Action item A:
Answer these questions from the Ariyalur passage below, one answer per line:
(i) How far is the town from Chennai?
(ii) How many cement factories surround the town?
(iii) Which district was Ariyalur part of until 2007?
Action item B:
For each statement, say whether the Ariyalur passage below agrees with it. Give yes or no, and quote the words from the passage that decide it.
(i) Ariyalur was part of Tiruchirappalli district until 1995.
(ii) Two cement factories surround the town.
(iii) Fishing is the major profession in the town.

Text passage:
━━━━━━

Ariyalur (/ta/) is a town and district headquarters of Ariyalur district in the South Indian state of Tamil Nadu and is rich in limestone, surrounded with seven cement factories and two sugar factories. The town is located at a distance of 310 km from the state capital Chennai.

Ariyalur was a part of the erstwhile Trichinopoly District until India's independence in 1947 and Tiruchirappalli district until 1995, Perambalur district until 2007 and subsequently a part of the newly formed Ariyalur district. The town is a part of the fertile Cauvery Delta and the major profession in the town is agriculture.

━━━━━━

Given data:

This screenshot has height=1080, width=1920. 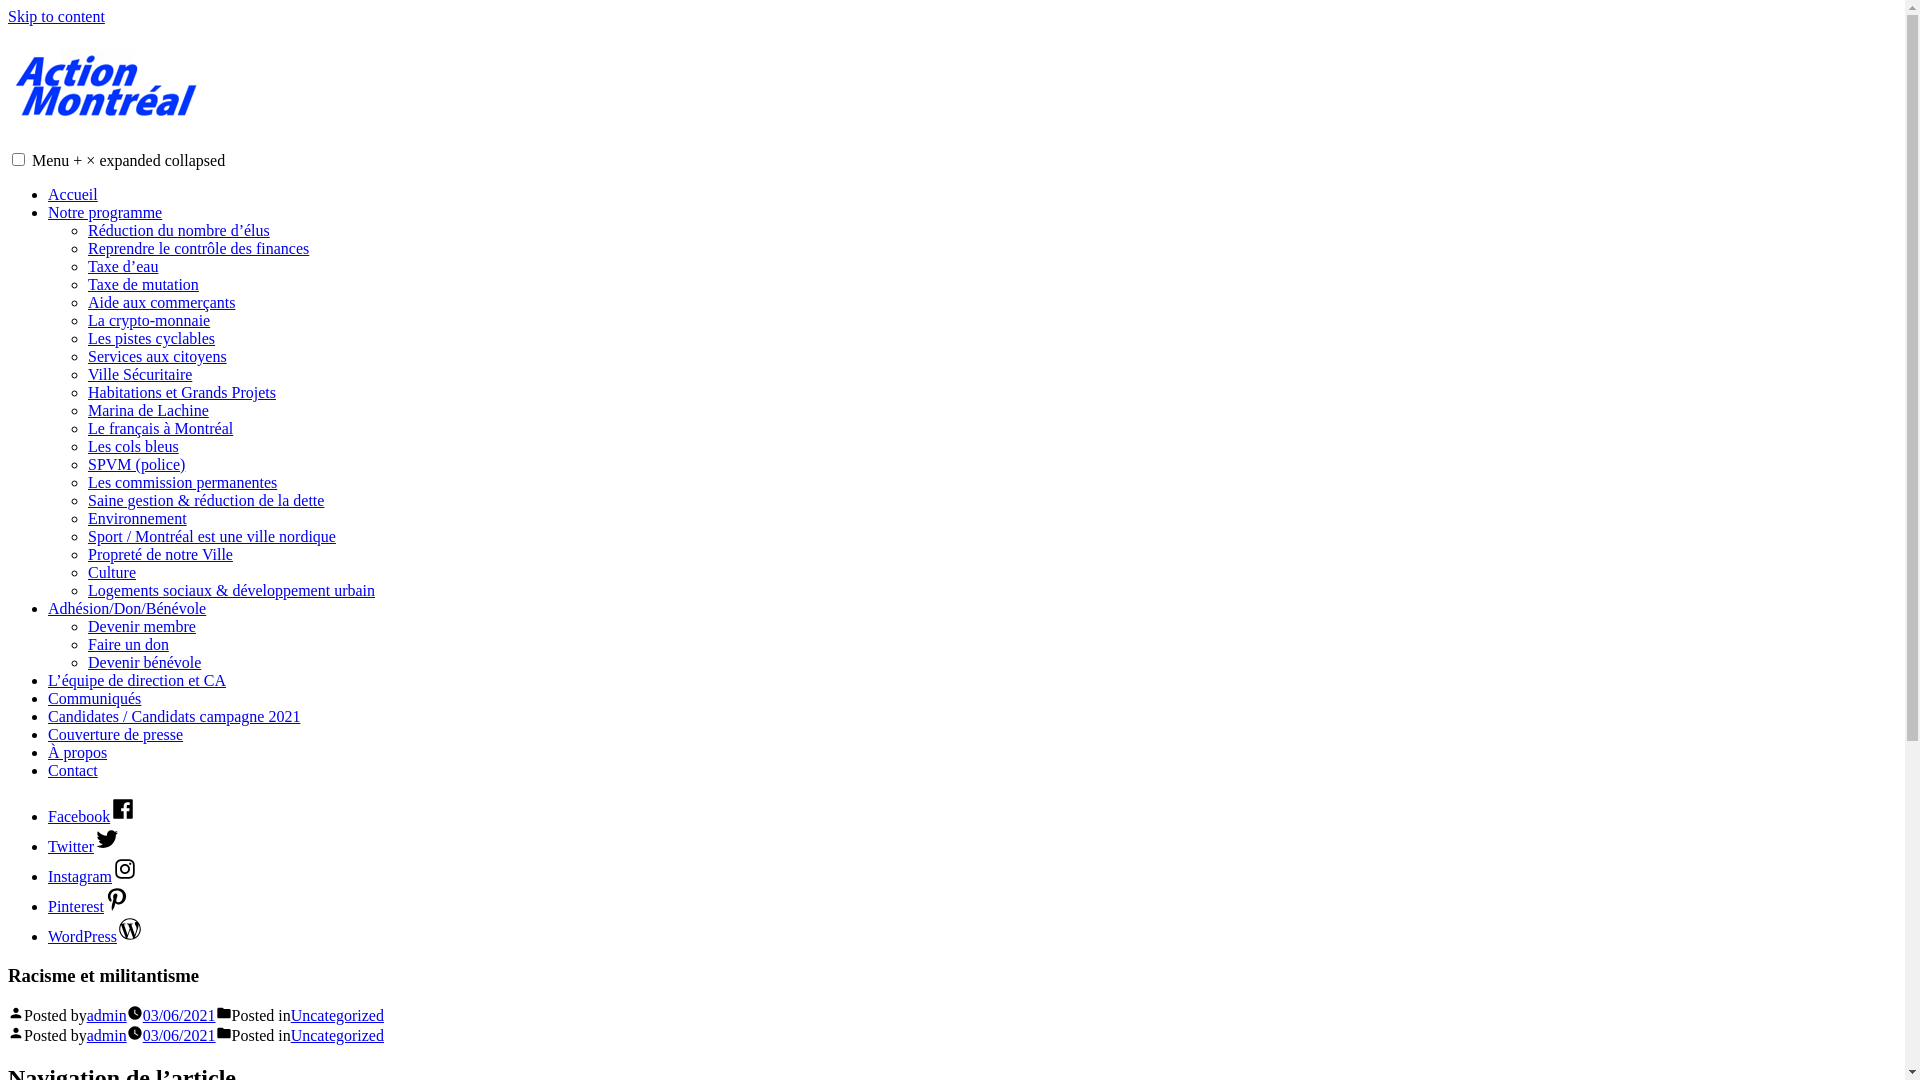 I want to click on 'Uncategorized', so click(x=337, y=1015).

━━━━━━

Final answer A:
(i) 310 km
(ii) Seven
(iii) Perambalur district

Final answer B:
(i) Yes: "Tiruchirappalli district until 1995"
(ii) No: "surrounded with seven cement factories and two sugar factories"
(iii) No: "the major profession in the town is agriculture"